Gmina Karsin (Gmina Kôrsëno) is a rural gmina (administrative district) in Kościerzyna County, Pomeranian Voivodeship, in northern Poland. Its seat is the village of Karsin, which lies approximately 24 km south of Kościerzyna and 69 km south-west of the regional capital Gdańsk.

The gmina covers an area of 169.2 km2, and as of 2022 its total population was 6,173.
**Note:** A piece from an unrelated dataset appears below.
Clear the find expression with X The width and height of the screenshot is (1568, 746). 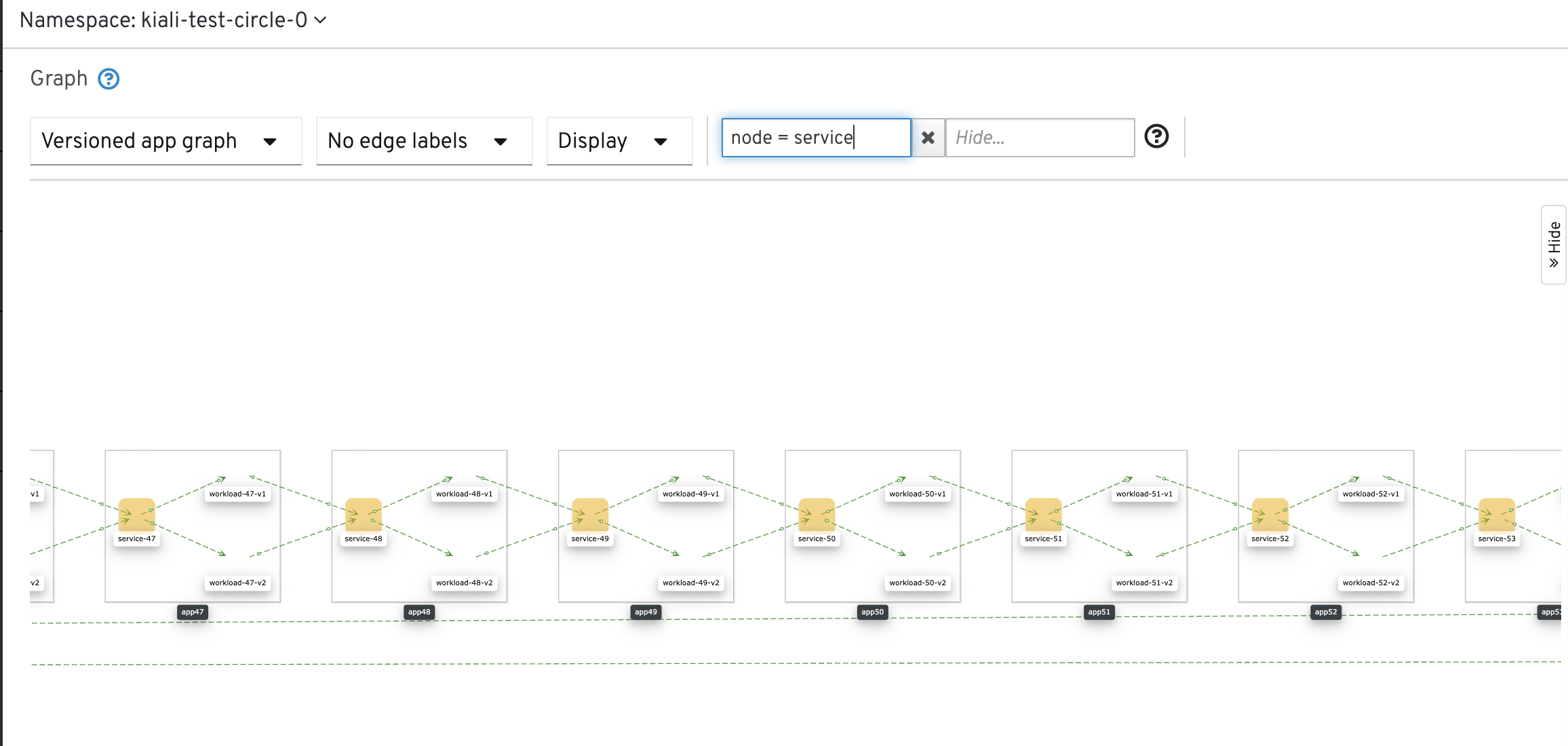click(x=928, y=138)

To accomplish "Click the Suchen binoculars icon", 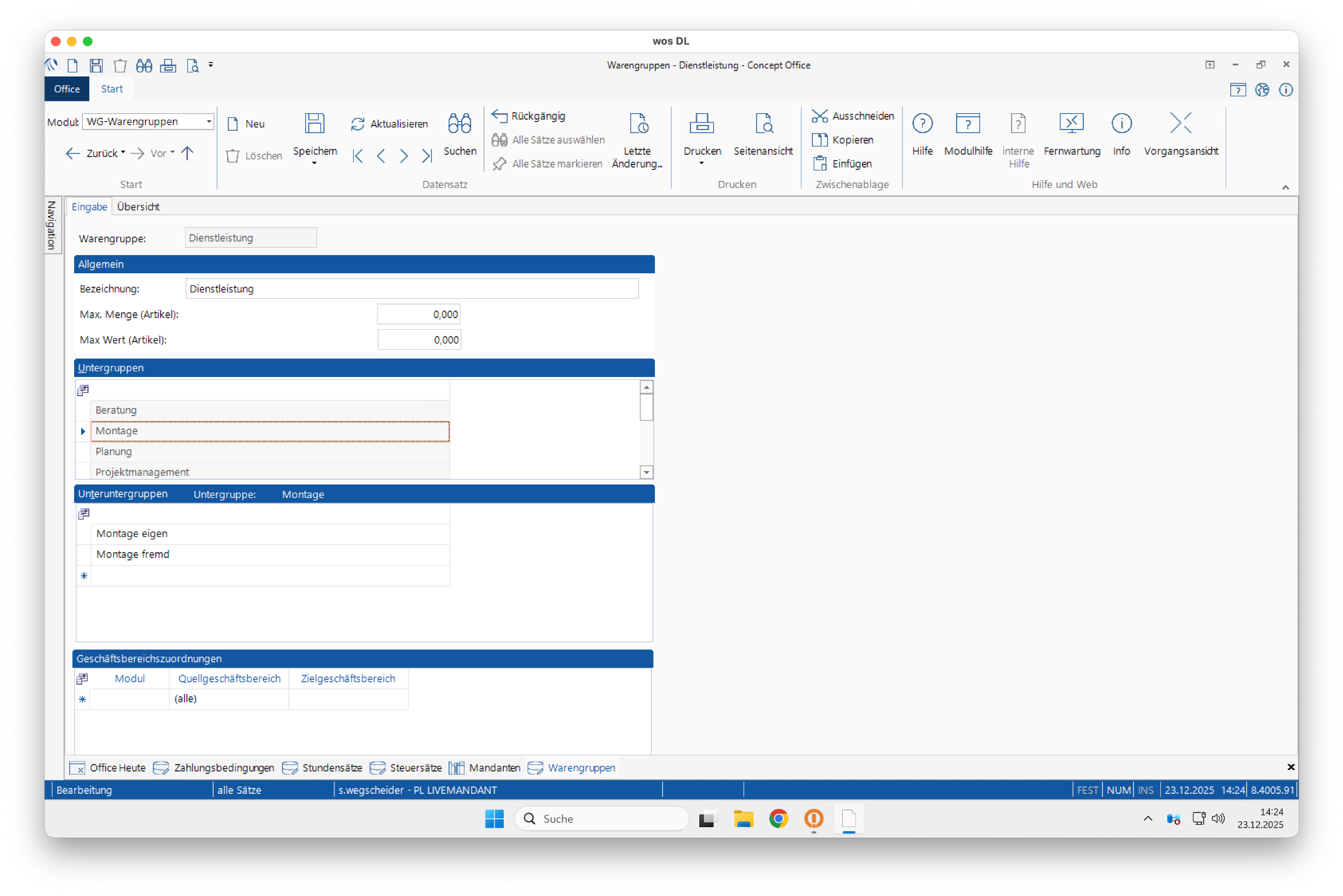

The gmina contains part of the protected area called Wdydze Landscape Park.

==Villages==
Gmina Karsin contains the villages and settlements of Abisynia, Bąk, Białe Błoto, Borsk, Cisewie, Dąbrowa, Dębowiec, Górki, Jasnochówka, Joniny Małe, Joniny Wielkie, Karsin, Kliczkowy, Knieja, Lipa, Malary, Miedzno, Mniszek, Osowo, Piątkowo, Podrąbiona, Popia Góra, Przydół, Przytarnia, Robaczkowo, Rogalewo, Wdzydze Tucholskie, Wiele, Zabrody, Zamość and Żebrowo.

==Neighbouring gminas==
Gmina Karsin is bordered by the gminas of Brusy, Czersk, Dziemiany, Kościerzyna and Stara Kiszewa.